== WORK TO BE COMPLETED ==
From the data below, return each line in which the string "will" is found.

== ENTRIES SUPPLIED ==

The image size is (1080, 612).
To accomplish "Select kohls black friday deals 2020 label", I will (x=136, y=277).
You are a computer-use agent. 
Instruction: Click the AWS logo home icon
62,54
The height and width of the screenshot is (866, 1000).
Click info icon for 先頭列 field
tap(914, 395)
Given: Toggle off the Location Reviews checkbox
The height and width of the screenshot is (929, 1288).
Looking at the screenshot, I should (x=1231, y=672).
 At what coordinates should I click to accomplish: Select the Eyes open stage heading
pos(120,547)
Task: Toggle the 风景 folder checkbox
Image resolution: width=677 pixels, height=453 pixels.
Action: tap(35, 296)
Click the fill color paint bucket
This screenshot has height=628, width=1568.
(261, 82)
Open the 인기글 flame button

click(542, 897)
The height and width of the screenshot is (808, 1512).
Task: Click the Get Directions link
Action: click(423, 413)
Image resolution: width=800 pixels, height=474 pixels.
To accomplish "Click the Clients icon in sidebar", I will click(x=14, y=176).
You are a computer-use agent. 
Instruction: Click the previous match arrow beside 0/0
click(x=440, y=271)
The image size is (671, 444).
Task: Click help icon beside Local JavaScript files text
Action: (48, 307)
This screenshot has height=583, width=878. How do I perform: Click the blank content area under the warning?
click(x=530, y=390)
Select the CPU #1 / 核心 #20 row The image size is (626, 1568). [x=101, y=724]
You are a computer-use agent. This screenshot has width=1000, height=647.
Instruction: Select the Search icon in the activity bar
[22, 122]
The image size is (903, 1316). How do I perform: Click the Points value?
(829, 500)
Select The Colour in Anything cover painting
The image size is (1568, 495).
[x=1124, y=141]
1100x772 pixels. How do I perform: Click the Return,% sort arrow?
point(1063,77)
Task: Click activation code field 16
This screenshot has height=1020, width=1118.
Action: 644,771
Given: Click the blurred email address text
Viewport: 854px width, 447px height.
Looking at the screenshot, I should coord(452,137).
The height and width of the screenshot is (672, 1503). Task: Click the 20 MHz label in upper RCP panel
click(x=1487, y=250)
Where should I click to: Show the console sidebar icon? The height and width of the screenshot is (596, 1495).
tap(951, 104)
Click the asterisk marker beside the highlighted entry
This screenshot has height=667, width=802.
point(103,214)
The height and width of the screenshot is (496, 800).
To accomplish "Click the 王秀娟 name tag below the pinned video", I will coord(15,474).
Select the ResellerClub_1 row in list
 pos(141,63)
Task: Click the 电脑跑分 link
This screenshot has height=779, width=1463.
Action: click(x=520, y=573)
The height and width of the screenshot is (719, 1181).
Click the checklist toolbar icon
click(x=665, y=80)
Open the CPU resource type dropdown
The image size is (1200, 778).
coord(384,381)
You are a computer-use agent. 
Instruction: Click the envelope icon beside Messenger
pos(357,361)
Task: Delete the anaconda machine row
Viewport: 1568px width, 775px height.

== FINISHED EXERCISE ==
To accomplish "Select kohls black friday deals 2020 label", I will (x=136, y=277).
To accomplish "Click the Clients icon in sidebar", I will click(x=14, y=176).
To accomplish "Click the 王秀娟 name tag below the pinned video", I will coord(15,474).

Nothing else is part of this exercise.